__Collected data__

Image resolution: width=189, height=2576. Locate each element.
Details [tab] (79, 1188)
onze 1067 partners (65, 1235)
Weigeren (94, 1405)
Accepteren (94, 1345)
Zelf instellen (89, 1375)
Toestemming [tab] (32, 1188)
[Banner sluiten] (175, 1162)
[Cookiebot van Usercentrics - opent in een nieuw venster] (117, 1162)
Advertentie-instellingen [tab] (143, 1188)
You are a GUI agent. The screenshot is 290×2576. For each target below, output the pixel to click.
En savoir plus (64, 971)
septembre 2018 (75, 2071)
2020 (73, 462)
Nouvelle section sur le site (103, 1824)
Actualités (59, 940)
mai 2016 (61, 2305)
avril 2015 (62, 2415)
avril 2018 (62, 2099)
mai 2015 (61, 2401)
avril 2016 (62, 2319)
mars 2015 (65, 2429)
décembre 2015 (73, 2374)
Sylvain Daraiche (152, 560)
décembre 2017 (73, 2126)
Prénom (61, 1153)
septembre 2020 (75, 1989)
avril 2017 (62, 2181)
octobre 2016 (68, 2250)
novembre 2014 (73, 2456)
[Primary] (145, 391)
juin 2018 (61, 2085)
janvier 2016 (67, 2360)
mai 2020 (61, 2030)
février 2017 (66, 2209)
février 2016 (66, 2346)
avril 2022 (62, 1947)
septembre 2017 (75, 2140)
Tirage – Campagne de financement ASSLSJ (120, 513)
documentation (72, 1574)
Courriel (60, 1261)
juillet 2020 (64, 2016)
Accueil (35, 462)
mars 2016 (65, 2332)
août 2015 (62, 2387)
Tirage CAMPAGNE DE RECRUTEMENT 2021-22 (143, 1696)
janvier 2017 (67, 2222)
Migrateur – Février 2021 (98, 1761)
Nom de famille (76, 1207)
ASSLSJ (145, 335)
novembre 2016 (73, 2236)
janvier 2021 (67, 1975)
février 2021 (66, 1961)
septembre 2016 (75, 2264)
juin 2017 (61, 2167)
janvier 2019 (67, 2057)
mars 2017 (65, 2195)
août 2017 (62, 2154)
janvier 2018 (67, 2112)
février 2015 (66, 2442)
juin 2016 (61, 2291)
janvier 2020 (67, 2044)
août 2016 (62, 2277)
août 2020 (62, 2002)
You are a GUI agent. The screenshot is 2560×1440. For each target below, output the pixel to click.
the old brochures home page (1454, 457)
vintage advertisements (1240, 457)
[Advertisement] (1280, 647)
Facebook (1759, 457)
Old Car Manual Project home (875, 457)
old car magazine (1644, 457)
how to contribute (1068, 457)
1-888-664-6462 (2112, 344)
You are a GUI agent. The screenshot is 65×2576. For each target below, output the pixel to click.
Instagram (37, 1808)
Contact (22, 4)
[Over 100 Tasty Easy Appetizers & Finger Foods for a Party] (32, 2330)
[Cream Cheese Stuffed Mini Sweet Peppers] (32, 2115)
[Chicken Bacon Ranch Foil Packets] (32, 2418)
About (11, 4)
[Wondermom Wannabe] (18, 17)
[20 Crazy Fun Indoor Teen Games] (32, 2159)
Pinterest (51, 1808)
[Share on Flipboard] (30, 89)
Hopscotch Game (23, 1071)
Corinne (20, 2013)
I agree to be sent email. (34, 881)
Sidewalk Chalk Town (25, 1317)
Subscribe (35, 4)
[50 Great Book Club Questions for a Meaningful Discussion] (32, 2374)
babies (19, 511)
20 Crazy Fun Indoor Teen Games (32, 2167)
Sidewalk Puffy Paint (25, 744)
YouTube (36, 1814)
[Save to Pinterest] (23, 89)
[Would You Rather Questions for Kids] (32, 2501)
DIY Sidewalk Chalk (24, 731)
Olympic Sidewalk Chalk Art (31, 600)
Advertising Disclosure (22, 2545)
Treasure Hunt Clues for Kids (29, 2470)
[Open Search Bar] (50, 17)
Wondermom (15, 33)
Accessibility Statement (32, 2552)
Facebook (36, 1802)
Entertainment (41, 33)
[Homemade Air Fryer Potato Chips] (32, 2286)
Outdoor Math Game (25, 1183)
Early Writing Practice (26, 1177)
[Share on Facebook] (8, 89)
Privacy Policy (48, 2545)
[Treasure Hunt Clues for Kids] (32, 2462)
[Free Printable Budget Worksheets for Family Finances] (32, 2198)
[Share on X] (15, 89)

__Aim of the exercise__
Could you print all of the entries again exactly as they stand?

__Result of this exercise__
Image resolution: width=189, height=2576. Locate each element.
Details [tab] (79, 1188)
onze 1067 partners (65, 1235)
Weigeren (94, 1405)
Accepteren (94, 1345)
Zelf instellen (89, 1375)
Toestemming [tab] (32, 1188)
[Banner sluiten] (175, 1162)
[Cookiebot van Usercentrics - opent in een nieuw venster] (117, 1162)
Advertentie-instellingen [tab] (143, 1188)
You are a GUI agent. The screenshot is 290×2576. For each target below, output the pixel to click.
En savoir plus (64, 971)
septembre 2018 (75, 2071)
2020 (73, 462)
Nouvelle section sur le site (103, 1824)
Actualités (59, 940)
mai 2016 (61, 2305)
avril 2015 (62, 2415)
avril 2018 (62, 2099)
mai 2015 (61, 2401)
avril 2016 (62, 2319)
mars 2015 (65, 2429)
décembre 2015 (73, 2374)
Sylvain Daraiche (152, 560)
décembre 2017 (73, 2126)
Prénom (61, 1153)
septembre 2020 (75, 1989)
avril 2017 (62, 2181)
octobre 2016 (68, 2250)
novembre 2014 (73, 2456)
[Primary] (145, 391)
juin 2018 (61, 2085)
janvier 2016 (67, 2360)
mai 2020 (61, 2030)
février 2017 (66, 2209)
février 2016 (66, 2346)
avril 2022 (62, 1947)
septembre 2017 (75, 2140)
Tirage – Campagne de financement ASSLSJ (120, 513)
documentation (72, 1574)
Courriel (60, 1261)
juillet 2020 (64, 2016)
Accueil (35, 462)
mars 2016 (65, 2332)
août 2015 (62, 2387)
Tirage CAMPAGNE DE RECRUTEMENT 2021-22 (143, 1696)
janvier 2017 (67, 2222)
Migrateur – Février 2021 (98, 1761)
Nom de famille (76, 1207)
ASSLSJ (145, 335)
novembre 2016 (73, 2236)
janvier 2021 (67, 1975)
février 2021 (66, 1961)
septembre 2016 (75, 2264)
juin 2017 (61, 2167)
janvier 2019 (67, 2057)
mars 2017 (65, 2195)
août 2017 (62, 2154)
janvier 2018 (67, 2112)
février 2015 (66, 2442)
juin 2016 (61, 2291)
janvier 2020 (67, 2044)
août 2016 (62, 2277)
août 2020 (62, 2002)
You are a GUI agent. The screenshot is 2560×1440. For each target below, output the pixel to click.
the old brochures home page (1454, 457)
vintage advertisements (1240, 457)
[Advertisement] (1280, 647)
Facebook (1759, 457)
Old Car Manual Project home (875, 457)
old car magazine (1644, 457)
how to contribute (1068, 457)
1-888-664-6462 (2112, 344)
You are a GUI agent. The screenshot is 65×2576. For each target below, output the pixel to click.
Instagram (37, 1808)
Contact (22, 4)
[Over 100 Tasty Easy Appetizers & Finger Foods for a Party] (32, 2330)
[Cream Cheese Stuffed Mini Sweet Peppers] (32, 2115)
[Chicken Bacon Ranch Foil Packets] (32, 2418)
About (11, 4)
[Wondermom Wannabe] (18, 17)
[20 Crazy Fun Indoor Teen Games] (32, 2159)
Pinterest (51, 1808)
[Share on Flipboard] (30, 89)
Hopscotch Game (23, 1071)
Corinne (20, 2013)
I agree to be sent email. (34, 881)
Sidewalk Chalk Town (25, 1317)
Subscribe (35, 4)
[50 Great Book Club Questions for a Meaningful Discussion] (32, 2374)
babies (19, 511)
20 Crazy Fun Indoor Teen Games (32, 2167)
Sidewalk Puffy Paint (25, 744)
YouTube (36, 1814)
[Save to Pinterest] (23, 89)
[Would You Rather Questions for Kids] (32, 2501)
DIY Sidewalk Chalk (24, 731)
Olympic Sidewalk Chalk Art (31, 600)
Advertising Disclosure (22, 2545)
Treasure Hunt Clues for Kids (29, 2470)
[Open Search Bar] (50, 17)
Wondermom (15, 33)
Accessibility Statement (32, 2552)
Facebook (36, 1802)
Entertainment (41, 33)
[Homemade Air Fryer Potato Chips] (32, 2286)
Outdoor Math Game (25, 1183)
Early Writing Practice (26, 1177)
[Share on Facebook] (8, 89)
Privacy Policy (48, 2545)
[Treasure Hunt Clues for Kids] (32, 2462)
[Free Printable Budget Worksheets for Family Finances] (32, 2198)
[Share on X] (15, 89)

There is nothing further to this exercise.